Basketball standout extends winning streak (Printed March 19, 2010)

By David Harry

Staff Writer

 

Scarborough High School senior Christy Manning climbed a mountain with her team as it won its first-ever state championship in an undefeated season.

After the nets were cut and trophies awarded, Manning stayed at the peak: Last Friday, she was named Miss Basketball 2010.

Manning received the award from the Maine Association of Basketball Coaches at a banquet in Bangor. Jennifer Nale of Waterville High School and Claire Ramonas of Deering High School in Portland also were finalists for the award.

“It is unbelievable that something that big could happen to me,” said Manning. “I knew Claire was good and had a chance and I heard Jen was a really good shooter.”

Manning also found herself trying to balance championship success shared among close teammates with her own honors.

At the core of those teammates are seniors including Jennifer Colpitts, Brittany Ross, Ellie Morin and Heather Carrier, who have been playing together since elementary school.

“It was a great season for me, we got along really well. To win, you have to believe you can win,” Manning said.

She may also have a genetic spark to her game. Her parents, Ed and Lisa Manning, starred in high school basketball with Cheverus and Westbrook High School, respectively.

Lisa Manning, then known as Lisa Blais, was a star on the Westbrook teams that dominated girls basketball in the late 1970s and early 1980s. Even with her bloodlines, Christy Manning came to the game later than most of her teammates and joined when she was a sixth-grader.

She said her mother asked if she wanted to play on basketball teams because Christy would play in the driveway with her brothers Eddie and Kevin, but she never joined an organized team until she decided she was ready.

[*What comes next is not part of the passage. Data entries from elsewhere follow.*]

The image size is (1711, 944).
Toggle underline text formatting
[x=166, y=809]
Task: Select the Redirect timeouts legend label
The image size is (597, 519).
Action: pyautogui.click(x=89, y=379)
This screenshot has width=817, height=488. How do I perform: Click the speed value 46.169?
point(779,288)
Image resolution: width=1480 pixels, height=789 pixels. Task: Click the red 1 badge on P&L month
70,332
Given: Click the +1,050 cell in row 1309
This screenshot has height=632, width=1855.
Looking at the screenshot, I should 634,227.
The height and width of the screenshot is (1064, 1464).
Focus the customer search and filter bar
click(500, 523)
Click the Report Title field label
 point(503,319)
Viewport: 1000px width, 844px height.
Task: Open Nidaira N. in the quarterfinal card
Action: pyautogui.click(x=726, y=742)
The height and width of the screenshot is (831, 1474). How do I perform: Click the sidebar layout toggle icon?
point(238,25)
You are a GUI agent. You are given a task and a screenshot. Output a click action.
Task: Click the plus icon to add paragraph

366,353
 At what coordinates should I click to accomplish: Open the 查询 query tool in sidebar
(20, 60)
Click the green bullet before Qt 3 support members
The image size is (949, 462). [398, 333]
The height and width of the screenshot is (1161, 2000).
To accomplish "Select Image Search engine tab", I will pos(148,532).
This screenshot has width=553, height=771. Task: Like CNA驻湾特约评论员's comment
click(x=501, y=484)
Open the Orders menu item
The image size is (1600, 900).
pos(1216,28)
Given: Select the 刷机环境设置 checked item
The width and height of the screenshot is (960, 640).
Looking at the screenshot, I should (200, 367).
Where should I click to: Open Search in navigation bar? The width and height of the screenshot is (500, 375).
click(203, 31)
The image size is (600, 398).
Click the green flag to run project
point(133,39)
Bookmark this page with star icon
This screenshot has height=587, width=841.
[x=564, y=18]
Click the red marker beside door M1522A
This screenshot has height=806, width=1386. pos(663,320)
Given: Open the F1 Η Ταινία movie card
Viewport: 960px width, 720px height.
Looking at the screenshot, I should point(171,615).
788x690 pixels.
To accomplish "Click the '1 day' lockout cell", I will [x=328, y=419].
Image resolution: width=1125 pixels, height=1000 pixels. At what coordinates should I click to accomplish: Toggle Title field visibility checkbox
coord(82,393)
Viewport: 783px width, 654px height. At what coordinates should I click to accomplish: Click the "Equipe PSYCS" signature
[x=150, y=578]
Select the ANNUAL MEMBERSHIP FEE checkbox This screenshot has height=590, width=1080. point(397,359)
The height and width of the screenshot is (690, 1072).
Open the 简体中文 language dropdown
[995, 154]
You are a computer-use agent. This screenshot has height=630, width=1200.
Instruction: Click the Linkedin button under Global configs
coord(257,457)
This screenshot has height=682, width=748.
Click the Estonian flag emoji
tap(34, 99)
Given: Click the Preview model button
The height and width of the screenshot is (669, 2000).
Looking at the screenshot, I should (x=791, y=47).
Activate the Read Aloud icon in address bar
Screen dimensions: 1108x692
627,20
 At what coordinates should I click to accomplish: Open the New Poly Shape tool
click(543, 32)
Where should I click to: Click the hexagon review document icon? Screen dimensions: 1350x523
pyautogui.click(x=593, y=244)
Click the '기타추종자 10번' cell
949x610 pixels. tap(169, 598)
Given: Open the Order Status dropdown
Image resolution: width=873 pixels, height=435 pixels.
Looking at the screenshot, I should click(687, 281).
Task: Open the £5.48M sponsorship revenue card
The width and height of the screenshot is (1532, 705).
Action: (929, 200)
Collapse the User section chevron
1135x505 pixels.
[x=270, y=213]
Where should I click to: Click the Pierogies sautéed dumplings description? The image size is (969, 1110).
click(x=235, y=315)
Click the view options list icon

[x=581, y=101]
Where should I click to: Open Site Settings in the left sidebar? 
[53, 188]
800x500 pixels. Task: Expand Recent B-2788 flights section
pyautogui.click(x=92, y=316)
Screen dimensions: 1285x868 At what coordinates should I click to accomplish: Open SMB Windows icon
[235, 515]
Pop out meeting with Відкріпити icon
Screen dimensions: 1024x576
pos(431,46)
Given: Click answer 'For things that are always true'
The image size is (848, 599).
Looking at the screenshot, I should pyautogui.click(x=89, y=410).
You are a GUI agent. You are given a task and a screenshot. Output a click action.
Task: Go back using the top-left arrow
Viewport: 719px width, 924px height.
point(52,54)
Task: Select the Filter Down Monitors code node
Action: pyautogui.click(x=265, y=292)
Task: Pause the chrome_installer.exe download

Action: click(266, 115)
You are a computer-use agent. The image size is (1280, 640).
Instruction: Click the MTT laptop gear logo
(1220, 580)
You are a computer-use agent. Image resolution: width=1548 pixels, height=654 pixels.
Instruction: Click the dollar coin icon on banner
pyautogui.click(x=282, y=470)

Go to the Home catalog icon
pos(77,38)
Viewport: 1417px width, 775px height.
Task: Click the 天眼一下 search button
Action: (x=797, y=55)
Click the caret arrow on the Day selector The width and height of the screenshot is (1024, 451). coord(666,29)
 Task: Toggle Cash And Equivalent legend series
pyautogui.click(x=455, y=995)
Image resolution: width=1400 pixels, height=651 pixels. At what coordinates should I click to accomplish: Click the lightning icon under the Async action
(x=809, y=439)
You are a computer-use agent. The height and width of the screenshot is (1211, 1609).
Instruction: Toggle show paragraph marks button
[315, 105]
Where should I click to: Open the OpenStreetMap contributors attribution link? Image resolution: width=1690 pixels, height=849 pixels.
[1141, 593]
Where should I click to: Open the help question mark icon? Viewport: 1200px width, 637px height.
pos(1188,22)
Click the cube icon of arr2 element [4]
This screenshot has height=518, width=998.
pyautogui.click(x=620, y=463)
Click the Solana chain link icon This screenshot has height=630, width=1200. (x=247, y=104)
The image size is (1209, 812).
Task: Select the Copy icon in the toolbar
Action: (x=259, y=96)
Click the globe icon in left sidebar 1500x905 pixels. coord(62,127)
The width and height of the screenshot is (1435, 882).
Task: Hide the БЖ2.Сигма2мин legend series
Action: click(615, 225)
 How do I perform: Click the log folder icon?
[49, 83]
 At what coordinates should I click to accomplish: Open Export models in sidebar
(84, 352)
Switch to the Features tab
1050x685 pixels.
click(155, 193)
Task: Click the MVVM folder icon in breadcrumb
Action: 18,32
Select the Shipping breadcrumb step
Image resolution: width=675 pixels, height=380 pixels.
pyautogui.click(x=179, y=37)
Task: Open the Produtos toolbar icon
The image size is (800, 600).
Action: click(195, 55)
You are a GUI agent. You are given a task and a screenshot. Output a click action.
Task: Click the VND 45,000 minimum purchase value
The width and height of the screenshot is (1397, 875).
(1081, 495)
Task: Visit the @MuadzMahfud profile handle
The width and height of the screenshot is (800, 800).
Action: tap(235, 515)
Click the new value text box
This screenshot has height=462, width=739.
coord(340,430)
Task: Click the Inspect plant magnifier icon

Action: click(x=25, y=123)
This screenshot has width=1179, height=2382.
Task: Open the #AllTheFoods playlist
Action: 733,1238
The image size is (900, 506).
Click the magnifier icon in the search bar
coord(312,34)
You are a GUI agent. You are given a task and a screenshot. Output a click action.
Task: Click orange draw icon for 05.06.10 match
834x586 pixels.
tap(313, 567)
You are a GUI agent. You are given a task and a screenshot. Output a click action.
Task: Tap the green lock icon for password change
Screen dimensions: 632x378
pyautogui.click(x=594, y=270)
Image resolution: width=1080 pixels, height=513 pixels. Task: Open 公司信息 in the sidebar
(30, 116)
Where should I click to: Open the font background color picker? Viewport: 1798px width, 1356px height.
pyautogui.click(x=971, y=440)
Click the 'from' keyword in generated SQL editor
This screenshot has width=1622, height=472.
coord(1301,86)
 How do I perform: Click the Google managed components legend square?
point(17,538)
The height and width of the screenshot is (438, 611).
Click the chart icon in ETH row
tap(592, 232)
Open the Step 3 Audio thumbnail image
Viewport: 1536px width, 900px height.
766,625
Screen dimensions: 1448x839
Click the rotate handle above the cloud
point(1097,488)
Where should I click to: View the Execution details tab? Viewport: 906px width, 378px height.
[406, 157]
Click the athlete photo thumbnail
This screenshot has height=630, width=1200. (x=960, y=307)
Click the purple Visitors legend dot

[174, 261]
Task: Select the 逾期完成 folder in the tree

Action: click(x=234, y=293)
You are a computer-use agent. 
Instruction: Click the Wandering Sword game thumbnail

“She has worked very hard and come a long way,” Lisa Manning said about her daughter. “She grew leaps and bounds every year.”

Lisa Manning played guard in high school and said she had to learn about playing closer to the basket in order to give pointers on fundamentals. Along with that came teaching her daughter to be more aggressive. Manning said Christy has enjoyed some advantages in her development because of a wider talent pool in girls basketball than 30 years ago.

Manning also taught her daughter the game goes beyond scoring, lessons that fit well into Scarborough coach Jim Seavey’s “defense first” philosophy.

Each year, Manning said, the team strengthened and learned to play together, practicing and drilling on defense.

“We were successful in what he was teaching,” she said.

Despite her court success and love for her team, it is Manning’s individual skills in track and field that landed her a college scholarship to the College of the Holy Cross in Worcester, Mass.

Manning also excels as a discus, shotput and javelin thrower, sports that require a different kind of motivation, she said.

“You have to motivate yourself, you don’t have teammates to push you as much,” she said.

Manning’s mother, who coaches for the school track team, also helped her with track.

Lisa Manning also played field hockey and was on the track team at Westbrook. She said likes her daughter’s athletic versatility.

“I still enjoy the kids who play two or three sports,” she said, recalling how she was often ready for a change in sports when one season ended.